GIVEN PROBLEM A:
Copy the records below exactly, line for line, but leave out the pictures.

EXCERPTED TEXT:
I have a slight problem (actually quite huge) with this question however I am also not 100% confident in my procedure and need a second or third opinion.
A particle is thrown vertically upwards with a v(velocity)=u m/s in a medium with a resistance of the square of velocity (r=v2). Determine an expression for the velocity as it returns to its point of projection (g, k, and u only).
So (I am new to this forum and do not know how to set out the work as neatly as I should be, so I am skipping the first step with vectors):
mu-mg-mv2=ma
v . dv/dx=u-g-v2
dx/dv=v/(u-g-v2)
(let integral sign = ~ (haha... this is terrible))
~dx=~(v/(u-g-v2) dv
x=1/2~2v/(u-g-v2) dv
Therefore: x=1/2(ln(u-g-v2))+C
At x=0, v=u
Therefore: 0=1/2(ln(u-g-u2))+C
C=-1/2(ln(u-g-u2))
x=1/2(ln(u-g-v2))-1/2(ln(u-g-u2))
(Using log laws (Oh god what a mess))
x=1/2(ln(u-g-v2)/(u-g-u2))
Alright, so, here is my problem. I can (and have) figured out the max height reached by subbing when v=0 xmax is reached and then start again from the top but instead of having mu-mg-mv2=ma, I'd have mg+mu-mv2=ma but; using what working I have been doing; I would have found an expression for x and not for v. Also, I realize that I can use dv/dt instead of v . dv/dx but I cannot see how this would achieve the wanted answer.
In short, I do not know where to go from here, am I right for finding the xmax or should I have been using dv/dt at the start, or something I haven't even considered?
(Directing me to a tutorial on how to make neat problems would help too)

RECORDED DATA:
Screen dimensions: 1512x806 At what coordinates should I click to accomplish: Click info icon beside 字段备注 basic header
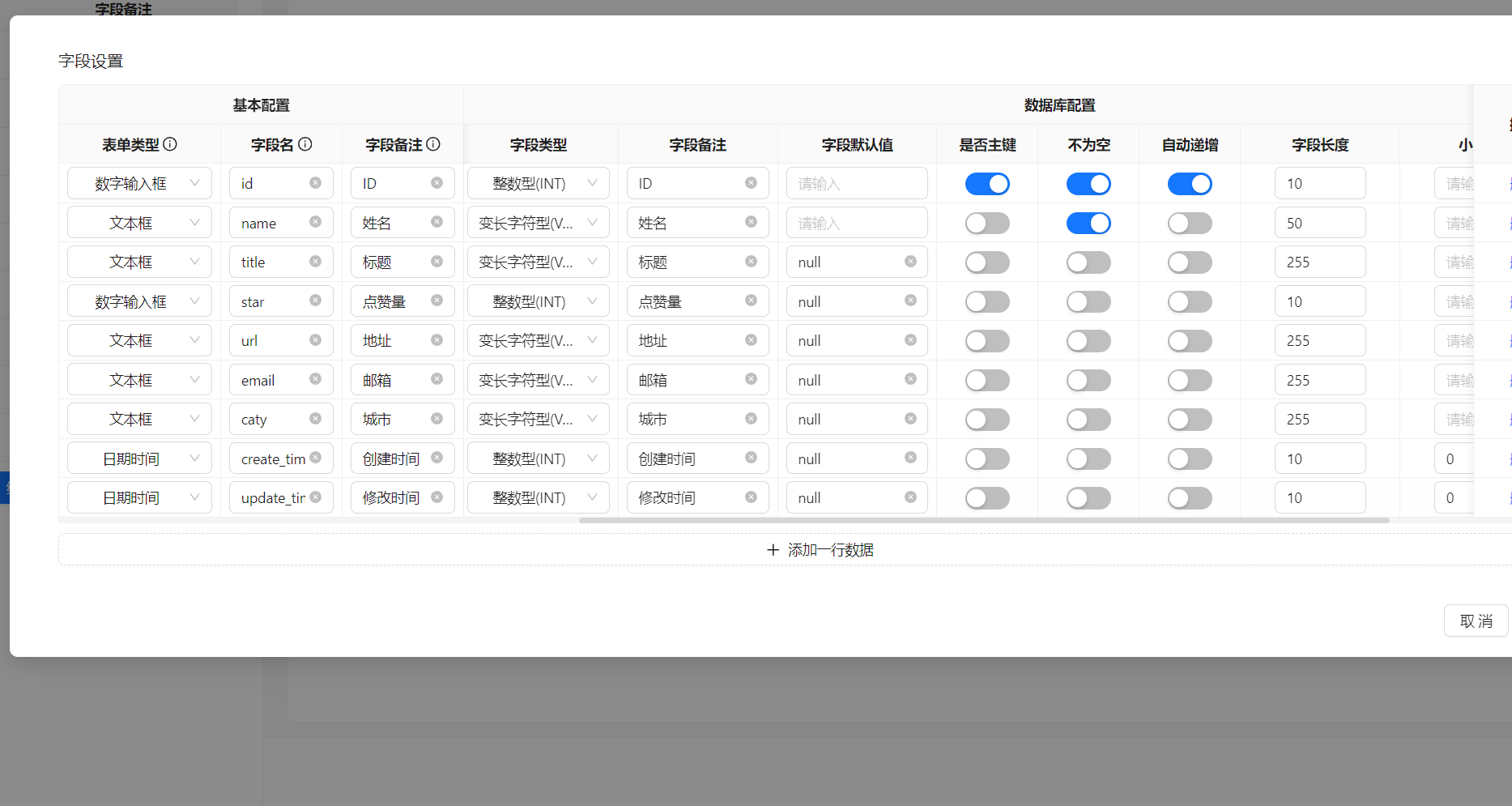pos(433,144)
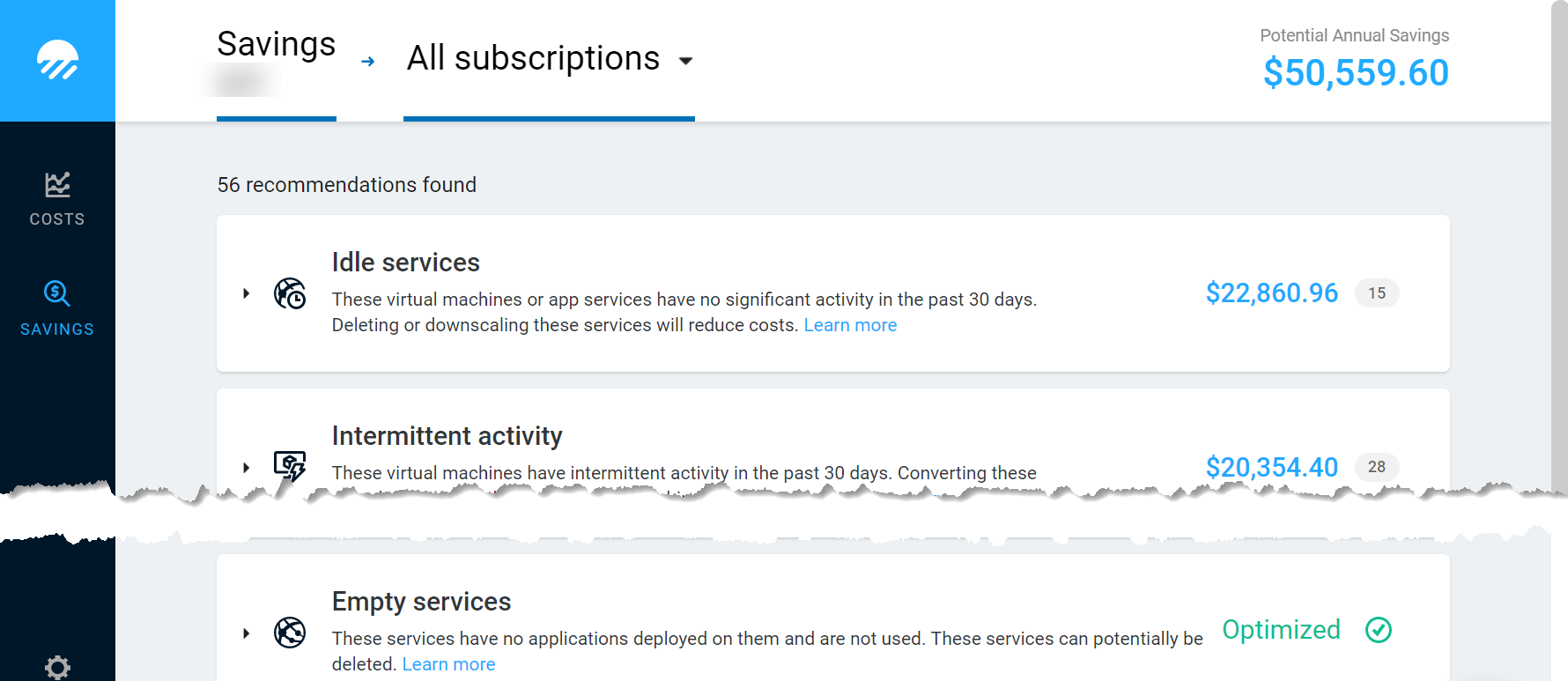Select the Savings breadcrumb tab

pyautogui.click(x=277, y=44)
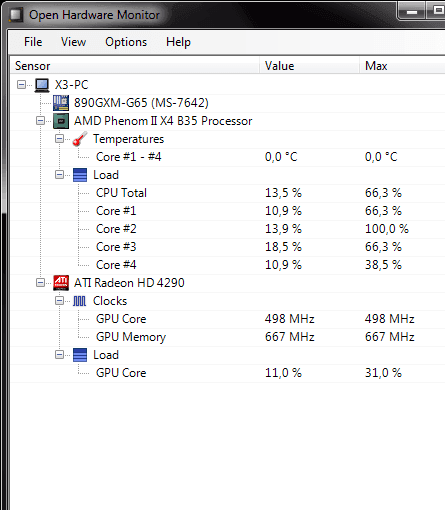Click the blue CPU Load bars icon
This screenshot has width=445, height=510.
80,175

GIVEN PROBLEM B:
From the forum post about the particle thrown upward, repeat word for word the part that opens with the words containing "I have a slight" and closes with "x=1/2(ln(u-g-v2))-1/2(ln(u-g-u2))".

TASK RESPONSE A:
Screen dimensions: 1512x806 At what coordinates should I click to accomplish: Click info icon beside 字段备注 basic header
pos(433,144)
Select the Savings breadcrumb tab

pyautogui.click(x=277, y=44)
Click the blue CPU Load bars icon
This screenshot has width=445, height=510.
80,175

TASK RESPONSE B:
I have a slight problem (actually quite huge) with this question however I am also not 100% confident in my procedure and need a second or third opinion.
A particle is thrown vertically upwards with a v(velocity)=u m/s in a medium with a resistance of the square of velocity (r=v2). Determine an expression for the velocity as it returns to its point of projection (g, k, and u only).
So (I am new to this forum and do not know how to set out the work as neatly as I should be, so I am skipping the first step with vectors):
mu-mg-mv2=ma
v . dv/dx=u-g-v2
dx/dv=v/(u-g-v2)
(let integral sign = ~ (haha... this is terrible))
~dx=~(v/(u-g-v2) dv
x=1/2~2v/(u-g-v2) dv
Therefore: x=1/2(ln(u-g-v2))+C
At x=0, v=u
Therefore: 0=1/2(ln(u-g-u2))+C
C=-1/2(ln(u-g-u2))
x=1/2(ln(u-g-v2))-1/2(ln(u-g-u2))